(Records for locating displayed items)
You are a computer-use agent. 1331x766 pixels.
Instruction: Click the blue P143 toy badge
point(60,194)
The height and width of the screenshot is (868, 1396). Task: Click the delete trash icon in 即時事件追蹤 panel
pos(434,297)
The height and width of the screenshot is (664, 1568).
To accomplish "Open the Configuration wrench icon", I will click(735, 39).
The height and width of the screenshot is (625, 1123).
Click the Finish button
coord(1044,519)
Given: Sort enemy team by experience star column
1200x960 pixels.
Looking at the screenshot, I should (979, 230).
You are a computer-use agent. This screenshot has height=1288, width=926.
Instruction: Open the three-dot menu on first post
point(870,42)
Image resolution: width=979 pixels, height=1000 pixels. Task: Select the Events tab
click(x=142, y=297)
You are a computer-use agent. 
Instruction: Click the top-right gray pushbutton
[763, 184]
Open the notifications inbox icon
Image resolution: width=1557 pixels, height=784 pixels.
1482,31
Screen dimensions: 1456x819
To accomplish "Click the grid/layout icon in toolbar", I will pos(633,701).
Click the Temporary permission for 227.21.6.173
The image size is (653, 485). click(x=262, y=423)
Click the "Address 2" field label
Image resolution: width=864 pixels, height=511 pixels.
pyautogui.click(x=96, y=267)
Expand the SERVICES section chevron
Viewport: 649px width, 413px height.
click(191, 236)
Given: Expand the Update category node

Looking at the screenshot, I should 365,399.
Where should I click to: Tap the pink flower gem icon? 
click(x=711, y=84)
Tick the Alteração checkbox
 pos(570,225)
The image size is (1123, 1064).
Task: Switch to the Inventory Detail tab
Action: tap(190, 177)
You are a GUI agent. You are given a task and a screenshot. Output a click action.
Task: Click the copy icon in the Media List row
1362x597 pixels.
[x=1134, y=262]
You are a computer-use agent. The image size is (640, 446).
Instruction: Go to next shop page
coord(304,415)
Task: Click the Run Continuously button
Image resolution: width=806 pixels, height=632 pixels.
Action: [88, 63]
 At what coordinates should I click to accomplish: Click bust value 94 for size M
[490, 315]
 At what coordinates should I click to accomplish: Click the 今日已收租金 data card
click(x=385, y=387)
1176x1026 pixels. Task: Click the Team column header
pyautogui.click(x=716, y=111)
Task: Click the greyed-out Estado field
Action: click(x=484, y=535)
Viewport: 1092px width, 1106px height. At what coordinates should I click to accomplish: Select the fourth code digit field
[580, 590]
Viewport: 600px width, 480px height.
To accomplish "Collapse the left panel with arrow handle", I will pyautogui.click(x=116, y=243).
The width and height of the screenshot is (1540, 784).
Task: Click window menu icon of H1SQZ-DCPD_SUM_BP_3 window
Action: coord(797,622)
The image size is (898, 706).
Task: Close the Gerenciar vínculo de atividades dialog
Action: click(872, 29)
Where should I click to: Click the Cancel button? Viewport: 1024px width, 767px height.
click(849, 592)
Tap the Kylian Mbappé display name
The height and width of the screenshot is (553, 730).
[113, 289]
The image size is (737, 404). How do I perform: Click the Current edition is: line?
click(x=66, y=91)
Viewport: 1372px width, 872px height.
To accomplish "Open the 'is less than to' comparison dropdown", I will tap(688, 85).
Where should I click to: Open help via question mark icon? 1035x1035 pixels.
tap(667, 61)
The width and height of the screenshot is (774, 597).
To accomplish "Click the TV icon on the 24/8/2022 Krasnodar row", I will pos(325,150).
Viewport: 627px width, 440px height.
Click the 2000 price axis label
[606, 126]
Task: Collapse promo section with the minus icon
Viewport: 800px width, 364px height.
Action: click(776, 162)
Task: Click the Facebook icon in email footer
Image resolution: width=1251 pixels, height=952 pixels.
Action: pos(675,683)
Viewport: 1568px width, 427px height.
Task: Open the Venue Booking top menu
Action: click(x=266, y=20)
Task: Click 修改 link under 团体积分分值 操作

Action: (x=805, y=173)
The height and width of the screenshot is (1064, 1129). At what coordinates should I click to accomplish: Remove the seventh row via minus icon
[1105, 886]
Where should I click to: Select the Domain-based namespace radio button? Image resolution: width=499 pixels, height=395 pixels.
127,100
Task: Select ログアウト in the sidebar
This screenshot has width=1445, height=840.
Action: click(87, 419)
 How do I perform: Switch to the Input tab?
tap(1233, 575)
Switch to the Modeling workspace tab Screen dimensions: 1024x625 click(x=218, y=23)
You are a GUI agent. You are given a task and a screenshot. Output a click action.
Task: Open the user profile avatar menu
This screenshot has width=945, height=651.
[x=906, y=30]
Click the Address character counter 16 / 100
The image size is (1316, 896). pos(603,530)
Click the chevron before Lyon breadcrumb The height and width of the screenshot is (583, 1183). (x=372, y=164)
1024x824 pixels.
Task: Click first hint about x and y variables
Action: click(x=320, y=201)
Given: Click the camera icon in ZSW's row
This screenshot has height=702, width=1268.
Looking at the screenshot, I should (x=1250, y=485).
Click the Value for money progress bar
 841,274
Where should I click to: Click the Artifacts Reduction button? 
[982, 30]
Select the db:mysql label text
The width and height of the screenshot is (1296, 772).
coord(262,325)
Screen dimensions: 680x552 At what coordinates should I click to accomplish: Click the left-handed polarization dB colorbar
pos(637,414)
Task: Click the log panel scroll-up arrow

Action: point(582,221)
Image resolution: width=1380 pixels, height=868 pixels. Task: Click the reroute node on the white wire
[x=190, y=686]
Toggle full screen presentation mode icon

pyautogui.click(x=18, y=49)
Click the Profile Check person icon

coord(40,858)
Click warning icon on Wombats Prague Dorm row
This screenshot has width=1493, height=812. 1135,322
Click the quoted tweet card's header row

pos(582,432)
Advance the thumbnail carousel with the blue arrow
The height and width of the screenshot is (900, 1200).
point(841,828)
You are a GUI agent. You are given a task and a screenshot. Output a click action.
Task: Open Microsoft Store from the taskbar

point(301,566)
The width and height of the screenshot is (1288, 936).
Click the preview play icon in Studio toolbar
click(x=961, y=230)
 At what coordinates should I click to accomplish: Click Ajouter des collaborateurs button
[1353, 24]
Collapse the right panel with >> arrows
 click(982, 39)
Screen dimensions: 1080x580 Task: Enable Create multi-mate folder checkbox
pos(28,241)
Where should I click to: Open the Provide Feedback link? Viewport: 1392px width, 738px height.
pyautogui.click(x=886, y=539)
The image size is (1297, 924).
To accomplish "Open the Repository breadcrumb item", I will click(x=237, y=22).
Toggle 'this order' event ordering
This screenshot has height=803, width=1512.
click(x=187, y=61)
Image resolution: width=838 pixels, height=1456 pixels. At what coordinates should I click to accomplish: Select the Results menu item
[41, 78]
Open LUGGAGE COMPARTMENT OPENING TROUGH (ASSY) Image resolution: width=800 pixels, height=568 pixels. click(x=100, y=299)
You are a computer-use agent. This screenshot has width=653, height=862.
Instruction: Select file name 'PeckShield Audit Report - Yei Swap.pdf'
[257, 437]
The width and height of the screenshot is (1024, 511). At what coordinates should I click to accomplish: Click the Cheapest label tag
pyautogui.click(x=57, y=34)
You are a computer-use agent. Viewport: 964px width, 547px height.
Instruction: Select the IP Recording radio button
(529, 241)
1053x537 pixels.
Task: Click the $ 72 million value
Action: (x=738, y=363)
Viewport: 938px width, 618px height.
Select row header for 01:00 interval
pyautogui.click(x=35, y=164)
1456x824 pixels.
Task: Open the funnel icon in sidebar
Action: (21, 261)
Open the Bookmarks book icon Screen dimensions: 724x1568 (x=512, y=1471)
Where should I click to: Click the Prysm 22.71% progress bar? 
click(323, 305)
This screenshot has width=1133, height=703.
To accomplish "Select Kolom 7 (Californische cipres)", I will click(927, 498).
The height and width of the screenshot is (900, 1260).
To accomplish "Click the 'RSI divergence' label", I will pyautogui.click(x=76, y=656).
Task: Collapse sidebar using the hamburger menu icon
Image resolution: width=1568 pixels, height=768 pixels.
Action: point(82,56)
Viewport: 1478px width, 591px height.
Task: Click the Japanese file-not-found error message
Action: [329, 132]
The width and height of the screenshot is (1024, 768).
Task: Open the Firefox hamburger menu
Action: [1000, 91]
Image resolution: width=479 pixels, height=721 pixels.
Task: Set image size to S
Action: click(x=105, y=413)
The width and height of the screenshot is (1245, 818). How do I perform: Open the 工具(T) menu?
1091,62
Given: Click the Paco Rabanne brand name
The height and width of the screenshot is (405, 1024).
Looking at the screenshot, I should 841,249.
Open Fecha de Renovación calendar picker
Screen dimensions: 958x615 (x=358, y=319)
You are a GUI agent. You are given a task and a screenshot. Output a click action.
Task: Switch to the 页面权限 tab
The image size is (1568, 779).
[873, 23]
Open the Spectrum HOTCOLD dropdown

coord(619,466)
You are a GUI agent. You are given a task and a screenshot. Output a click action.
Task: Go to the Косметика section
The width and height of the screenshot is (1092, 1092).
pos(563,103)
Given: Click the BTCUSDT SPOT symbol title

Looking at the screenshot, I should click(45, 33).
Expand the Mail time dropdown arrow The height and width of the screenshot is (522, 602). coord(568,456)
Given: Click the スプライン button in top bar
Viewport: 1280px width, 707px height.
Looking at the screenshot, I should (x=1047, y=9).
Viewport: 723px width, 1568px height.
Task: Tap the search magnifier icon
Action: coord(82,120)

**Work to do:**
Express the lines from the one containing "Click warning icon on Wombats Prague Dorm row" through the one containing "pyautogui.click(x=886, y=539)", both included, as a JSON list of strings, one string per line and with blank lines omitted.

**Response to the exercise:**
[
  "Click warning icon on Wombats Prague Dorm row",
  "This screenshot has width=1493, height=812. 1135,322",
  "Click the quoted tweet card's header row",
  "pos(582,432)",
  "Advance the thumbnail carousel with the blue arrow",
  "The height and width of the screenshot is (900, 1200).",
  "point(841,828)",
  "You are a GUI agent. You are given a task and a screenshot. Output a click action.",
  "Task: Open Microsoft Store from the taskbar",
  "point(301,566)",
  "The width and height of the screenshot is (1288, 936).",
  "Click the preview play icon in Studio toolbar",
  "click(x=961, y=230)",
  " At what coordinates should I click to accomplish: Click Ajouter des collaborateurs button",
  "[1353, 24]",
  "Collapse the right panel with >> arrows",
  " click(982, 39)",
  "Screen dimensions: 1080x580 Task: Enable Create multi-mate folder checkbox",
  "pos(28,241)",
  "Where should I click to: Open the Provide Feedback link? Viewport: 1392px width, 738px height.",
  "pyautogui.click(x=886, y=539)"
]